As president of Ethics Bowl, Peneva undoubtedly noticed how Chapman stepped up and took charge of clubs this year, helping to keep clubs afloat. Peneva appreciates the flexibility Chapman offers to club leaders and all the information she’s compiled to help clubs increase membership and increase community involvement.

With multiple roles and responsibilities, Chapman’s days are always full, helping students from her classes, club leaders and those interested in studying abroad. Her plate can pile up, but Chapman said she’d be bored if she didn’t have so much going on.

“I get up every day and I’m excited to come to work and see such cool young people,” Chapman said. “I feel optimistic about the future of the world, knowing that y’all are going to take it on.”

To Wang, having Chapman’s class first thing in the morning is a good way to start her day. The passion and enthusiasm Chapman brings every day is palpable and infectious.

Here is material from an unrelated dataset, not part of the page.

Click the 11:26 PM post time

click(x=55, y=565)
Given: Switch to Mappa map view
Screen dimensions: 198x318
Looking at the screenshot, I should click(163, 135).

“When she comes to school, it’s like she actually wants to be here,” Wang said. “Every single day I wake up, and I’ll be like, ‘Oh my gosh, I have Ms. Chapman first period, that is great.’”

Though Teacher of the Year is a celebration of one individual, Chapman said she’s thankful for the Bellaire community and teachers like Spanish teacher and Social and Emotional Liasion Micaela Segal de la Garza, who is a friend and inspiration, computer technology teacher Tania Andrews, who demonstrates positive leadership and AP Calculus teacher Edward Mazzoni, for being great teachers.

“I never would have become the person that I am or the teacher that I am if it weren’t for the network of students, teachers, administrators, parents and community members, and I’m grateful for that experience,” Chapman said.